Consigne a - Donnez sous forme de liste JSON de chaînes, une chaîne par ligne et sans les lignes vides, les lignes des rangées comprises entre celle qui contient "Image resolution: width=1221" et celle qui contient "(x=359, y=241)", incluses.

Extrait du texte -
········

13 juin 2007

Politique familiale (suite)

Après un premier billet sur le sujet, je vous livre deux questions, l'une économique, l'autre politique, au sujet des allocations familiales.

1) Qu'est-ce qui justifie le fait d'avoir une politique familiale?

Pour répondre, essayons d'appliquer la méthode de Henry Hazlitt dans "L'économie politique en une leçon". Comme l'indique son titre, il y a une seule leçon à retenir avant toutes les autres :

L'art de la politique économique consiste à ne pas considérer uniquement l'aspect immédiat d'un problème ou d'un acte, mais à envisager ses effets plus lointains ; il consiste essentiellement à considérer les conséquences que cette politique peut avoir, non seulement sur un groupe d'hommes ou d'intérêts donnés, mais sur tous les groupes existants.

Les femmes avec qui j'en ai parlé considèrent souvent que s'il n'y avait pas de politique familiale, une mère rencontrerait des difficultés (presque) insurmontables pour avoir des enfants. Si on liste quelques uns des problèmes en question, sans être exhaustif, on peut par exemple citer : le coût de la garde et de l'éducation d'un enfant, l'arbitrage vie familiale / carrière professionnelle, les risques en tous genres (divorce, chômage, handicap etc). La politique familiale, en déchargeant les parents - et en particulier les femmes - de ces difficultés, est censée leur permettre d'améliorer leur bien-être et d'avoir un nombre d'enfants plus proche de ce qu'elles désirent.

········

Consigne b - Reprenez le passage du billet sur la politique familiale situé entre "Après un premier" et "une politique familiale?", inclus, en remplaçant "allocations familiales" par "prestations familiales".

Rangées -

········

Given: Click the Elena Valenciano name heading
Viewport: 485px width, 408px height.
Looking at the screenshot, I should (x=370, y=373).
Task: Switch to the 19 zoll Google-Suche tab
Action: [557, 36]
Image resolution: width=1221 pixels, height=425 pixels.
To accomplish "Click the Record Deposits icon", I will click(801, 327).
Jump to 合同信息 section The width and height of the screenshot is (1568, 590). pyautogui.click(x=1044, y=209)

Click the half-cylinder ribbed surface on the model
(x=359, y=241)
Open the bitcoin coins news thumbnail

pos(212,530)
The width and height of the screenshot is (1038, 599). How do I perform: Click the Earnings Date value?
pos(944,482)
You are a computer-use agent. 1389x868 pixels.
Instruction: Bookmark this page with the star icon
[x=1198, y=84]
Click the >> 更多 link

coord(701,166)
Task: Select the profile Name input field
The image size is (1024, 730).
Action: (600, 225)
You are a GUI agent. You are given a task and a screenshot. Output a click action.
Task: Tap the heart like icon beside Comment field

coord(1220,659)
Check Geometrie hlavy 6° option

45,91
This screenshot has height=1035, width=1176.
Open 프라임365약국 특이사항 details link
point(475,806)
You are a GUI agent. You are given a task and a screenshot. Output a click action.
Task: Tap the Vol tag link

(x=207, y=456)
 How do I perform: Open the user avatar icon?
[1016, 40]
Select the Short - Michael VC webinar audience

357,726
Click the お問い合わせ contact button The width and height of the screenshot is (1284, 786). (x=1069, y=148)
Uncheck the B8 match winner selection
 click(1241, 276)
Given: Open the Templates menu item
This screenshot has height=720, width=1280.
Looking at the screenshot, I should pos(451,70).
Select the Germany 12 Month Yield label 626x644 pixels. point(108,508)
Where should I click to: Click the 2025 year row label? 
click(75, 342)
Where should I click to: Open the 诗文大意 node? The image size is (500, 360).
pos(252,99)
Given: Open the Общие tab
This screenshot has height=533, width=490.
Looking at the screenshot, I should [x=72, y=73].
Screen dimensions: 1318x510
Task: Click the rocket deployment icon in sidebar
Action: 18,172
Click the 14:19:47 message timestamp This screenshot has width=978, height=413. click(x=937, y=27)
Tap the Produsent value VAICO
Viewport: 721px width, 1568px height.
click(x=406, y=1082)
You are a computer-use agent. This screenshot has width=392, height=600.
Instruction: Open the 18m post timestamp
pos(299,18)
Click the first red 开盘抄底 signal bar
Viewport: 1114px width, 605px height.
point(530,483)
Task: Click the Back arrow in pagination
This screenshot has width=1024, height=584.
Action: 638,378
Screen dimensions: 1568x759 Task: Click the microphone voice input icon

········

Bonne réponse a -
[
  "Image resolution: width=1221 pixels, height=425 pixels.",
  "To accomplish \"Click the Record Deposits icon\", I will click(801, 327).",
  "Jump to 合同信息 section The width and height of the screenshot is (1568, 590). pyautogui.click(x=1044, y=209)",
  "Click the half-cylinder ribbed surface on the model",
  "(x=359, y=241)"
]

Bonne réponse b -
Après un premier billet sur le sujet, je vous livre deux questions, l'une économique, l'autre politique, au sujet des prestations familiales.

1) Qu'est-ce qui justifie le fait d'avoir une politique familiale?